Bimetallic Au-Pt NPs are generated both on silicon and ITO coated glass surfaces by simultaneous in situ reduction of [AuCl₄]- and [PtCl6]^2- ions bound to the TSPEI functionalized surface. The multiple amine functionalities present at the polyethyleneimine (PEI) backbone of TSPEI entraps both [AuCl₄]^- and [PtCl₆]^2- ions from solution through electrostatic interaction at a lower pH. For Au-Pt bimetallic NP generation, a 1 x 10^-2 M HAuCl₄ and 1 x 10^-2 M H₂PtCl₆ solutions are made separately and mixed in different volumes to create the desired different Au:Pt mole ratio in the final solution. After incubating the surfaces for 8 hours followed by rinsing with water and drying under flow of argon, surfaces with adsorbed ions were placed in freshly prepared 1% (w/v) aqueous solution of sodium citrate for 8 hours to generate the Au-Pt NPs. Silicon and ITO surfaces are used for metallic nanoparticle assembly generation in order to evaluate structural, optical and electro-catalytic activity of the formed nanostructures.
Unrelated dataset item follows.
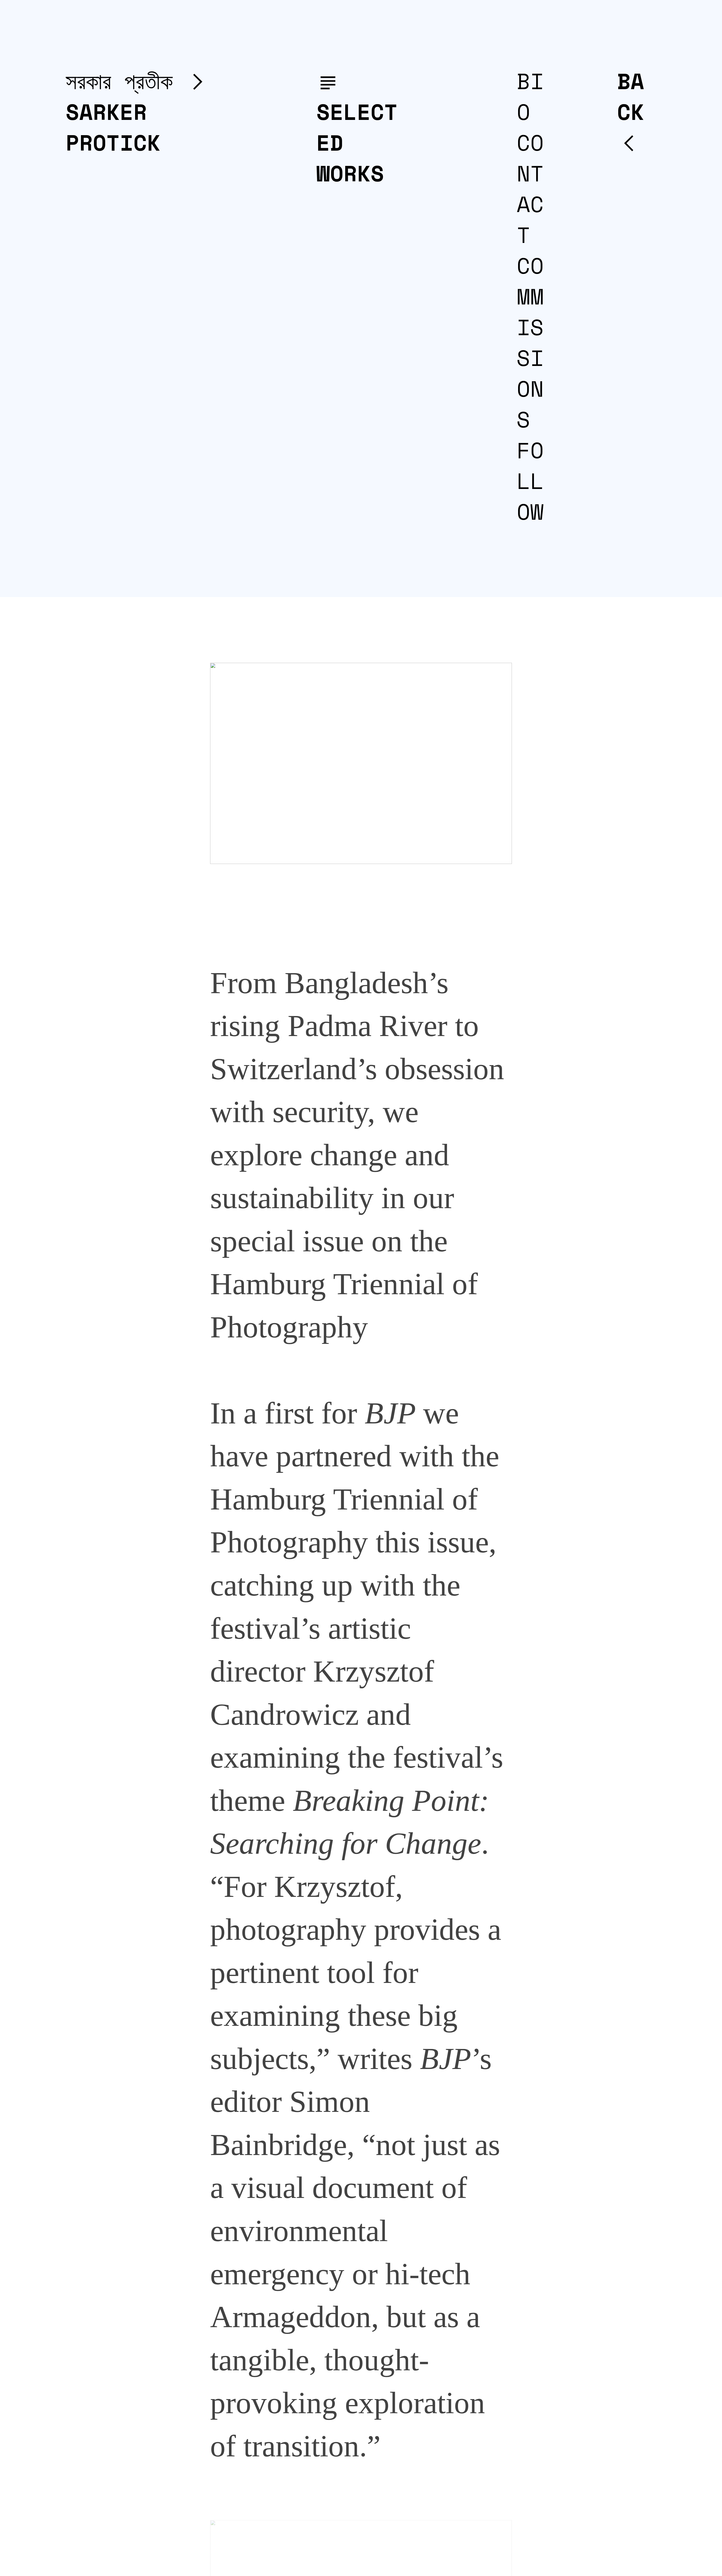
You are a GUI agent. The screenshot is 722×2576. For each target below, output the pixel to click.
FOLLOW (530, 481)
Magnetic nanoparticle assemblies are also generated on silicon surface functionalized with N-(trimethoxysilylpropyl)ethylenediamine triacetic acid trisodium salt (TETA). Monolayer formation is achieved through silane coupling chemistry which lead to surfaces with carboxylic acid functional groups capable of entrapping Fe(II) and Fe(III) ions simultaneously from solution by electrostatic interaction. Functionalized surfaces are first immersed in mixed dilute solution of FeSO₄ (1.9 x 10^-5 M) and Fe₂(SO₄)₃ (2.1 x 10^-5 M)  so that Fe(II) and Fe(III) could adsorb simultaneously on the surface through attractive electrostatic interaction and subsequently air oxidation of surface bound species generated the magnetic nanoparticle in situ. In situ generation of magnetic nanoparticles can lead to the formation of mixture of different iron oxides namely hematite (a-Fe₂O₃), goethite (a-FeOOH) and magnetite (Fe₃O₄). XPS is used to evaluate the oxidation states of iron present in the structure and preliminary results suggest the formation of predominantly a-FeOOH.

The proposed research is continuing to provide opportunity for undergraduates to participate in research in the exciting multidisciplinary area of nanotechnology. Outcome of this project resulted in a number of poster and oral presentations by the PI and undergraduate students at the American Chemical Society (ACS) National Meetings, American Chemical Society Colloid and Surface Science (ACS CSS) Symposiums and the Annual Argonne Symposium for Undergraduates in Science, Engineering and Mathematics at the Argonne National Laboratory. In addition, three undergraduate students are co-authors on our two recent publications from this project in Colloids and Surfaces A: Physicochemical and Engineering Aspects (2009) and Nanoscale Research Letters (2009).